Ist Angst Hysterie? Oder ist sie notwendig, um uns zum entschiedenen Handeln zu motivieren? Um die gewaltige Transformation unseres fossilen Wirtschaftssystems in Angriff zu nehmen, gegen massivste Widerstände der Status-Quo-Interessen?

Wenn Menschen in großer Gefahr schweben, sind sie oft zu großen, ja manchmal übermenschlichen erscheinenden Leistungen fähig. Die Erkenntnis der Gefahr ist eine notwendige Voraussetzung, um die Kräfte zu mobilisieren, die zu ihrer Bewältigung notwendig sind. Dies gilt individuell genau so wie kollektiv.

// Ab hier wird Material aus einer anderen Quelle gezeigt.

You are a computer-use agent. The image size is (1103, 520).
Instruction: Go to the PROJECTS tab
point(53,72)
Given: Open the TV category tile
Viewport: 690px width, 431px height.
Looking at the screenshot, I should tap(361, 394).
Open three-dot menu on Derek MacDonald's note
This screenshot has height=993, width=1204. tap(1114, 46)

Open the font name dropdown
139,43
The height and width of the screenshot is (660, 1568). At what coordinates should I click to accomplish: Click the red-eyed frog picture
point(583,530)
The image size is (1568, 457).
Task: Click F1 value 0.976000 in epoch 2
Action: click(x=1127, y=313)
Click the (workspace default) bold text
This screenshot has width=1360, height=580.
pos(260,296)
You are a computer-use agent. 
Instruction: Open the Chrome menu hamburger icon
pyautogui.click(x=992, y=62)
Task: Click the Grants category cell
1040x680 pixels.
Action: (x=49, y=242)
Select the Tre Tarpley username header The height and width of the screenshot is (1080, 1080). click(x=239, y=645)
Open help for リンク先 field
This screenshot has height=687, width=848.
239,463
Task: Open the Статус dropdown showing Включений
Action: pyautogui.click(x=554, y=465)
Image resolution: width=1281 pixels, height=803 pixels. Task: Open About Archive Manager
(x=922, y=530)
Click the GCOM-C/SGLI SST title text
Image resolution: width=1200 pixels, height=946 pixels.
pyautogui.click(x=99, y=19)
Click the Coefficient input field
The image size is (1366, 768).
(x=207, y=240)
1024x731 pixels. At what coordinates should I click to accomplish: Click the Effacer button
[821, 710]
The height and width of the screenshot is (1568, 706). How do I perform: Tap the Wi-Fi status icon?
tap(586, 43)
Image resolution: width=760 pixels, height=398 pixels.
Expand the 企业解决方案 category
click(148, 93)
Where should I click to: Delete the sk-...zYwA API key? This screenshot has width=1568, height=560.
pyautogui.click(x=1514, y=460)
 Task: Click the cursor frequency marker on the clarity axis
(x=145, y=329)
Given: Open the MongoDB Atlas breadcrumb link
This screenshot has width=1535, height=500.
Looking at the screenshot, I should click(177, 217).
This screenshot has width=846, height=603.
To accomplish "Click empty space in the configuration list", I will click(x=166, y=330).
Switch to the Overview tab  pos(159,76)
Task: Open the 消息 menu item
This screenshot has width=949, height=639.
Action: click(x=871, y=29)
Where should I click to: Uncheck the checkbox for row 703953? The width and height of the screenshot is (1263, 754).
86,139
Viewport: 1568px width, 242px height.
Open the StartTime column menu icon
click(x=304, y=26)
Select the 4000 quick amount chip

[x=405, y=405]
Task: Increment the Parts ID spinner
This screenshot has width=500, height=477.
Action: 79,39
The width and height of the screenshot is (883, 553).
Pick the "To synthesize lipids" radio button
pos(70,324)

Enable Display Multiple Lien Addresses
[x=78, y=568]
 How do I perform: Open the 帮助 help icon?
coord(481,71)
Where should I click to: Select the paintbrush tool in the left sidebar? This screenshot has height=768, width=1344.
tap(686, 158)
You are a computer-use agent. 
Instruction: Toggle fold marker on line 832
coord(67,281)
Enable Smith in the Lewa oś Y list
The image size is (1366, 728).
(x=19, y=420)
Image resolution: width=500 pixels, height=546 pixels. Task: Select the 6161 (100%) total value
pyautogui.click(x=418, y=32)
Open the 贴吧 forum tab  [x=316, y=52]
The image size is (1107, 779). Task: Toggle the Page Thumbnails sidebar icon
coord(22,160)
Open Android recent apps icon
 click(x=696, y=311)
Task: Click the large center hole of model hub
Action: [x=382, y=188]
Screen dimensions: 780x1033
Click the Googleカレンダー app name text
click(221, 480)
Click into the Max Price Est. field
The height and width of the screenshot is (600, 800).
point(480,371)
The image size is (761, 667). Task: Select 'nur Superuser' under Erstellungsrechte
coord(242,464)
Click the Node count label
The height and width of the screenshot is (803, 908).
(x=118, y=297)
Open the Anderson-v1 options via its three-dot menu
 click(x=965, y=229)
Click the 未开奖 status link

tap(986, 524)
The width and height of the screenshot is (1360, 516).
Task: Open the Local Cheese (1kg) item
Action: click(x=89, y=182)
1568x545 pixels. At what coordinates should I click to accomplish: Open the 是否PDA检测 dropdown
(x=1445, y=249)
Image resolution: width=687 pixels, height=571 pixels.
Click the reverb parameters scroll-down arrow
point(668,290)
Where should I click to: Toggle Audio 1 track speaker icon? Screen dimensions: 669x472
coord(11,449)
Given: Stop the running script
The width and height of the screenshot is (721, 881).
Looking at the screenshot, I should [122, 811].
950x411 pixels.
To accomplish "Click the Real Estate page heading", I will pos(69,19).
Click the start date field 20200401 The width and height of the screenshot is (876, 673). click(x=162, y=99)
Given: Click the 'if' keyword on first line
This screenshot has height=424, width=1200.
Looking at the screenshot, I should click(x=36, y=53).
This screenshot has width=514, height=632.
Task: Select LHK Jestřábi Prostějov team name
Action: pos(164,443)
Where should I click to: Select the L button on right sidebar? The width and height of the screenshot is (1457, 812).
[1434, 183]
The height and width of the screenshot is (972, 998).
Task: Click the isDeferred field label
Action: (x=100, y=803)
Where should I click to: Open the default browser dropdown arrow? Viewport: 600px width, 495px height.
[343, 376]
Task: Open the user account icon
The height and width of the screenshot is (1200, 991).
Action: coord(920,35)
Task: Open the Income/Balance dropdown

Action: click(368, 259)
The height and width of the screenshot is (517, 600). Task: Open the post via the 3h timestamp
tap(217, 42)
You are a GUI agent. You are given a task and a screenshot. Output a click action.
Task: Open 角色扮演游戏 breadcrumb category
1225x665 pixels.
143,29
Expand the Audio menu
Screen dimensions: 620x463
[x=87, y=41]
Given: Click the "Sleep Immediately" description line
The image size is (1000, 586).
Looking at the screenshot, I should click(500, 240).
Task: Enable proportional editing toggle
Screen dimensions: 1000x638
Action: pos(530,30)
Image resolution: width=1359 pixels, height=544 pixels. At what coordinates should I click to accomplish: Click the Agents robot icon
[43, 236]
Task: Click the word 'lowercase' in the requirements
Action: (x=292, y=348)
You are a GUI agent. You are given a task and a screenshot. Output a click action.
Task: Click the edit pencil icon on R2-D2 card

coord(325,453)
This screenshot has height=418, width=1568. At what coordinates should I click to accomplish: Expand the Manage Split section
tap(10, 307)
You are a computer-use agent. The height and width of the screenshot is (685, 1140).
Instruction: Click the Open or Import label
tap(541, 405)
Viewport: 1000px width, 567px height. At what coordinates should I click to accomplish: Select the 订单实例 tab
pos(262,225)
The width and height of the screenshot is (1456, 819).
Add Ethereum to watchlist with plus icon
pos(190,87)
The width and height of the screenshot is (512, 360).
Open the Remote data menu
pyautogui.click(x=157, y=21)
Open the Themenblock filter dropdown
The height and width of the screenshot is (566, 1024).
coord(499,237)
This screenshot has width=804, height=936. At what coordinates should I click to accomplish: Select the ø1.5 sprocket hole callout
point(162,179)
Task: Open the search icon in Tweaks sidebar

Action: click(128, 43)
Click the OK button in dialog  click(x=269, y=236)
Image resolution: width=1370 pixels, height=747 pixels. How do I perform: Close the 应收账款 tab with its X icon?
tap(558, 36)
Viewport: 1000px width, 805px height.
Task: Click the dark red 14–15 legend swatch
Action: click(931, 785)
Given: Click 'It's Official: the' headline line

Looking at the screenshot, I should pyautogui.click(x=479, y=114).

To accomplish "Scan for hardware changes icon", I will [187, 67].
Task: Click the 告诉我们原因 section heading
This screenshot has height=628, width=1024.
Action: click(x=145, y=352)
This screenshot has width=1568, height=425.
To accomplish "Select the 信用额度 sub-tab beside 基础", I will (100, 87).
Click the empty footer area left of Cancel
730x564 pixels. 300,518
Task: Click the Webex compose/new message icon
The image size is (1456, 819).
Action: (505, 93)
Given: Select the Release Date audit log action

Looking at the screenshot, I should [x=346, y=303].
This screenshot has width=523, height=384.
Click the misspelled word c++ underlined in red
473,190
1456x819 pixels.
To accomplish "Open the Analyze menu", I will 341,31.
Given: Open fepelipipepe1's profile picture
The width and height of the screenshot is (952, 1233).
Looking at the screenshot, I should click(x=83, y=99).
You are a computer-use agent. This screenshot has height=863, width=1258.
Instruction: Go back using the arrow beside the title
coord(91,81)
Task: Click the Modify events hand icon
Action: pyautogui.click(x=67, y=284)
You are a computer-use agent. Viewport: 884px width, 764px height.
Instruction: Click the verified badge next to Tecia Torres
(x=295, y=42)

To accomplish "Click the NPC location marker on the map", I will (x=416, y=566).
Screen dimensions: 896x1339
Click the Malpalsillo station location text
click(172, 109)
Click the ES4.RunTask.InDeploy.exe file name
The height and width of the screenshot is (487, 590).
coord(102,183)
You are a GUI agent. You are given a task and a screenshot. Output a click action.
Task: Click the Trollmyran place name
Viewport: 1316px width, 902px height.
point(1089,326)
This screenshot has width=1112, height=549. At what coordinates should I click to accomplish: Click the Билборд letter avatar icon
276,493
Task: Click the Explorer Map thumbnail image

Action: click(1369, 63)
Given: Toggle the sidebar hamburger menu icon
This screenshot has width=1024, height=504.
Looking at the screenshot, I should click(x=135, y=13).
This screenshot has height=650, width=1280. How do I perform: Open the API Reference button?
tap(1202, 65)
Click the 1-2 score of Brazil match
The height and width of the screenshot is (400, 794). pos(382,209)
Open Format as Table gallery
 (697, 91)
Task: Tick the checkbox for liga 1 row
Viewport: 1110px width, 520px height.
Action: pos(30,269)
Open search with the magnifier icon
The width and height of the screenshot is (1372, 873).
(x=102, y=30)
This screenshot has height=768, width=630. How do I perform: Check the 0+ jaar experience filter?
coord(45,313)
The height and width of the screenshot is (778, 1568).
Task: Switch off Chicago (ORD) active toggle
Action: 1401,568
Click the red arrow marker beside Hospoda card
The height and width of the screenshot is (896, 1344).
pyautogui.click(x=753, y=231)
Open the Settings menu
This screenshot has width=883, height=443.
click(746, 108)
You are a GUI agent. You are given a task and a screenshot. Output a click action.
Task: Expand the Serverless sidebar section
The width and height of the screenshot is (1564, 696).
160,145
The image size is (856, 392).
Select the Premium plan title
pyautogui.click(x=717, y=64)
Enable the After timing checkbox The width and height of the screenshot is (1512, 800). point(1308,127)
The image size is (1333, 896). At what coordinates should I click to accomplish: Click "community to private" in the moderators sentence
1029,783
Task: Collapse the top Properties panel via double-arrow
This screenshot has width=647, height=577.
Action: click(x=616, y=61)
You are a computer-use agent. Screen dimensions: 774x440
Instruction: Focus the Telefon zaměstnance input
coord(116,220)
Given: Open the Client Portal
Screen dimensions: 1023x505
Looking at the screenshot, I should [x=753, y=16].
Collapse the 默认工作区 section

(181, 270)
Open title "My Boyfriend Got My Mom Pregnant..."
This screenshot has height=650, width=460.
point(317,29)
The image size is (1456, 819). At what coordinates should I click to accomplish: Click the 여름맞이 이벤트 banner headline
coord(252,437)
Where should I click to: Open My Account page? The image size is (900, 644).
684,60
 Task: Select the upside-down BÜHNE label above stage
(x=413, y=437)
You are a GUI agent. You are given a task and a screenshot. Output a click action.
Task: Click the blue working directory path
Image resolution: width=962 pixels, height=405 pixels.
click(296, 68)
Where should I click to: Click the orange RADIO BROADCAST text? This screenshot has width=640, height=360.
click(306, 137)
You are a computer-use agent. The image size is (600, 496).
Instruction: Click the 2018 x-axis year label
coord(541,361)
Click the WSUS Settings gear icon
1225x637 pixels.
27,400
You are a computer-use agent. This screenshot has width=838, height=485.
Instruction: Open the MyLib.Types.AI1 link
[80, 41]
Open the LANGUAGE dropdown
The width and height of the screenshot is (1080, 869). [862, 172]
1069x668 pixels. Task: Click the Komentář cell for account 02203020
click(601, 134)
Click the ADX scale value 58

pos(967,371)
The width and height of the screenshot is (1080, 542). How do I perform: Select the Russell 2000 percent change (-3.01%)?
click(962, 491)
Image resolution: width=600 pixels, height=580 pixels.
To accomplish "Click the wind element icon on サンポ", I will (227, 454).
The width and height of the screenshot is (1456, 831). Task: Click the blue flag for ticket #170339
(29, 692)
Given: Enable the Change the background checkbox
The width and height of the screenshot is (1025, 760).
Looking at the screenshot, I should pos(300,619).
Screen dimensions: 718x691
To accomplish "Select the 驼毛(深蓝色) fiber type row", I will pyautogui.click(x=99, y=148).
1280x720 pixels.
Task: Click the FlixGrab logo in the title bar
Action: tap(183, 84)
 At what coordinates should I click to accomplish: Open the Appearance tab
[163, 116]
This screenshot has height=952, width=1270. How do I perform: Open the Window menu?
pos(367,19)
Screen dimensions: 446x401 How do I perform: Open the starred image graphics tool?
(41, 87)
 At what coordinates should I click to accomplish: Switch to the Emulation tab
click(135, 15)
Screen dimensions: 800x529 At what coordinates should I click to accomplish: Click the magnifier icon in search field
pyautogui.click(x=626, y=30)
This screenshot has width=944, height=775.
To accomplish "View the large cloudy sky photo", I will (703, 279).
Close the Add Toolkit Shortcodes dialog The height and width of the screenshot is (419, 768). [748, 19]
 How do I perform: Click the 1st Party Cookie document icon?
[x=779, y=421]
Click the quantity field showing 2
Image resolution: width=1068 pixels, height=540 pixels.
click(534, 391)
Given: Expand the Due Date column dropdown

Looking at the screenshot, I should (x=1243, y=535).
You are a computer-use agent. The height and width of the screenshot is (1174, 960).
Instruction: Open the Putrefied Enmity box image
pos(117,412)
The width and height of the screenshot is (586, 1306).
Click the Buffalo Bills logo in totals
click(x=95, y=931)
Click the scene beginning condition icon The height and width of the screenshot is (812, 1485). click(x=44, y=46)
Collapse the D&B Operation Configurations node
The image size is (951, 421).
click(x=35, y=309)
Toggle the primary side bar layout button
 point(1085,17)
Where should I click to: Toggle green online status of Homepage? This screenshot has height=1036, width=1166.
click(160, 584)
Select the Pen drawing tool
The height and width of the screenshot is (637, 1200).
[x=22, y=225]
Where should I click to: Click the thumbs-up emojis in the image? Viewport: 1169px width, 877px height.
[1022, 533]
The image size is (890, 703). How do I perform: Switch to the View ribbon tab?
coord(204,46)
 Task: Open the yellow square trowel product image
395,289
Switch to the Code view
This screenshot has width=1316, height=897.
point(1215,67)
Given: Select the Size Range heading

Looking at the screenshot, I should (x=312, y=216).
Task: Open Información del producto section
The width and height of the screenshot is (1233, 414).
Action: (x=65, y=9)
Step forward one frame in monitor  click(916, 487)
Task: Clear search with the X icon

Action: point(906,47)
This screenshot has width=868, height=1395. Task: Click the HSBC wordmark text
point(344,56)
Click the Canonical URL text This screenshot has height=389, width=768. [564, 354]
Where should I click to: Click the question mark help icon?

Daher gilt es, mit kühlem Blut den möglichen, wenn nicht gar wahrscheinlichen Auswirkungen des Klimawandels ins Auge zu sehen. Doch dann sich auch davon weder paralysieren, noch hysterisieren, noch entmutigen zu lassen, sondern klaren Kopf zu bewahren, um energisch „Wege aus der Klimafalle“ zu suchen und zu beschreiten.

Stefan Rahmstorf ist kein Hysteriker, im Gegenteil, er wendet sich sehr deutlich gegen mediale Übertreibungen (und seine „schwarze Liste“ von Journalisten betrifft genau diese). Doch das was er mit kühlem Kopf zusammenträgt, ist genug um uns alle zu energischem Handeln aufzufordern. Jetzt – und nicht in 20 Jahren.

Rahmstorf Update: Die Welt kommentiert die Replik der Rahmstorf-Kritiker „Der Leser findet nicht den geringsten Hinweis darauf, dass es sich bei dieser ganz und gar durchgeknallten Tirade um eine Parodie auf den Klima-Glaubenskrieg handeln könnte“. Ist es ja auch nicht – die meinen das ernst. Schön getroffen. Und Dank an Globale Umweltpolitik für die schöne Aufbereitung der Debatte!

Update 2: Sie finden einen Vortrag von Stefan Rahmstorf als Audiodatei zum Download hier. Er wurde auf dem KyotoPlus-Kongress der Heinrich-Böll-Stiftung und mehrerer Partner gehalten. Machen Sie sich selbst ein Bild – spricht so ein „Glaubenskrieger“, der einen „Dschihad“ führt?